Wtorkowe dane makroekonomiczne dały inwestorom z rynków akcji argumenty do zakupów. W niemieckim przemyśle zamówienia wzrosły w kwietniu 2011 r. o 2,8 proc. w porównaniu z poprzednim miesiącem, a w strefie euro sprzedaż detaliczna była o 1,1 proc. wyższa niż w kwietniu ubiegłego roku. W obu przypadkach wyniki okazały się lepsze od oczekiwań ekonomistów, którzy prognozowali wzrost produkcji o 2 proc. m/m i stabilizację sprzedaży detalicznej na poziomie sprzed roku.
Chwilę przed zakończeniem sesji na warszawskim parkiecie WIG20 rósł o ok. 0,8 proc., co wystarczyło do zapewnienia mu miejsca wśród dzisiejszych liderów zwyżek. Na globalnym rynku we wtorek inwestorzy wracali na rynki akcji faworyzując rynki wschodzące – w Rosji indeks RTS wzrósł o ponad 2,5 proc., a brazylijski Bovespa zyskiwał na wartości ponad 1 proc.
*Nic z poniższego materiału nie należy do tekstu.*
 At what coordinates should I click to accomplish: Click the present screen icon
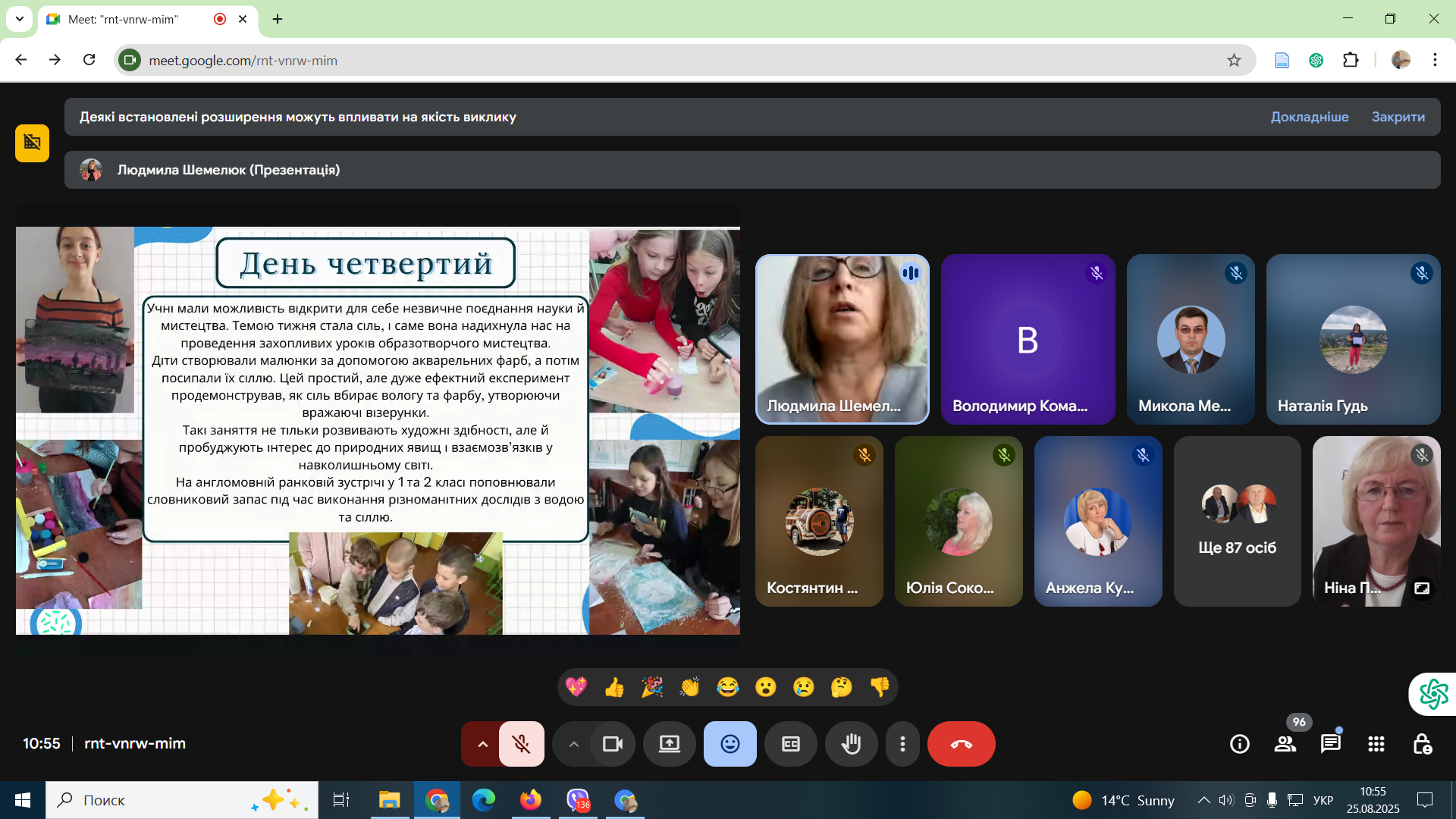pos(670,744)
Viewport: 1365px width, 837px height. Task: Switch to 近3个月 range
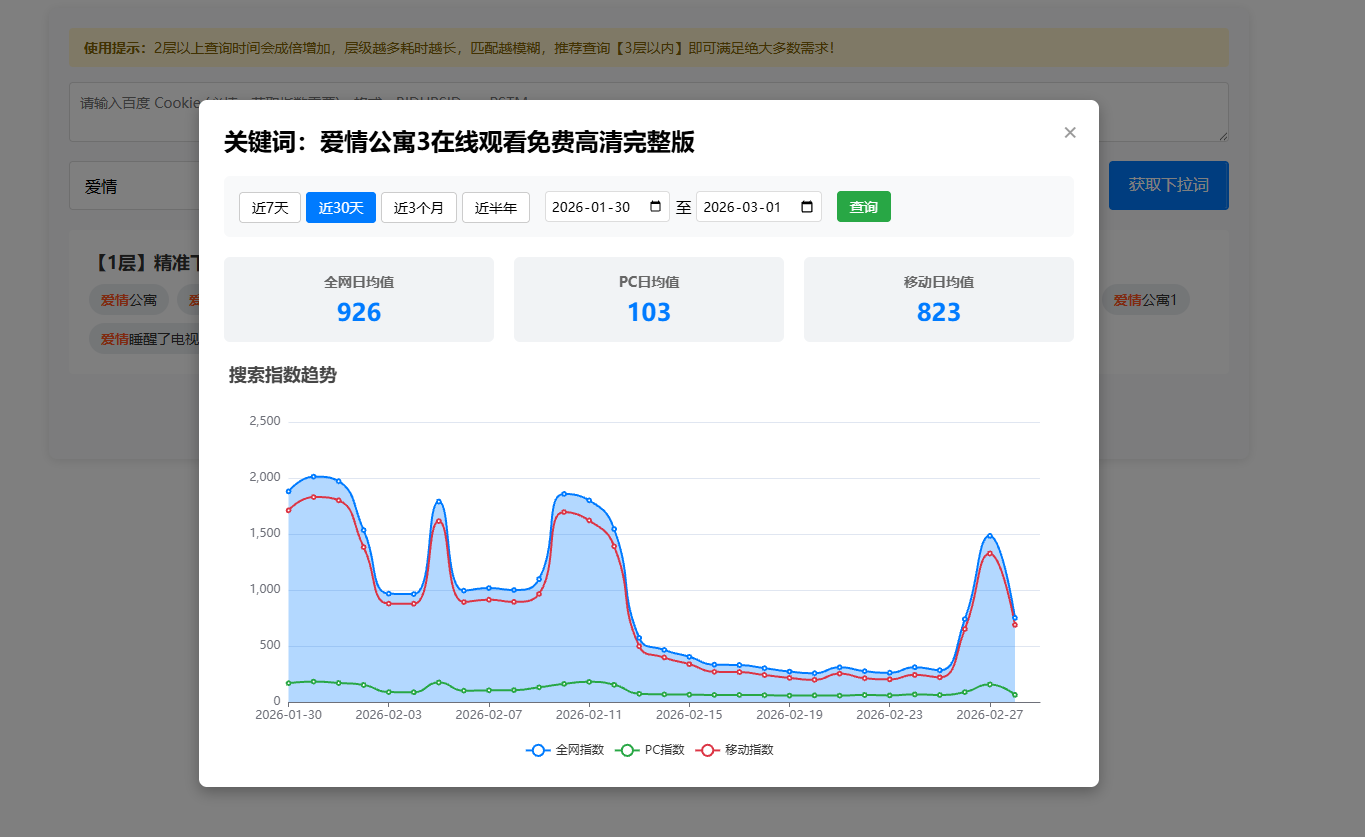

Grecki indeks ATGI był dziś najsłabszym w regionie i spadł o ok. 2 proc. Za oceanem S&P500 rozpoczął dzień od wzrostu o 0,5 proc., ale po kilku dniach wyprzedaży akcji inwestorom z Wall Street należy się chociaż symboliczna korekta.
Na rynku obligacji w tym tygodniu amerykański rząd zamierza uplasować ponad 60 mld USD, w czym można upatrywać jednej z przyczyn ostatniego osłabienia dolara. We wtorek euro kontynuowało wzrosty względem dolara i przy kursie 1,47 USD znajduje się o krok od wielomiesięcznych szczytów, ale w każdej chwili negatywne wieści z peryferiów strefy euro mogą popsuć nastroje inwestorów. Komisja Europejska obniżyła dziś prognozę wzrostu PKB Hiszpanii do 0,8 proc. r/r w 2011 r. (hiszpański rząd oczekuje wzrostu w tempie 1,3 proc. r/r) i dodatkowo zasygnalizowała, że dziura budżetowa będzie wyższa od zakładanych 6 proc. PKB. Jeden z przedstawicieli Europejskiego Banku Centralnego opowiedział się przeciwko restrukturyzacji długu przez Grecję, a agencja ratingowa Fitch uznała, że nawet dobrowolna zamiana wygasających pod koniec czerwca obligacji przez wierzycieli na nowe obligacje o dłuższym terminie wykupu, będzie traktowana jako tzw. zdarzenie kredytowe, uruchamiające szereg negatywnych konsekwencji.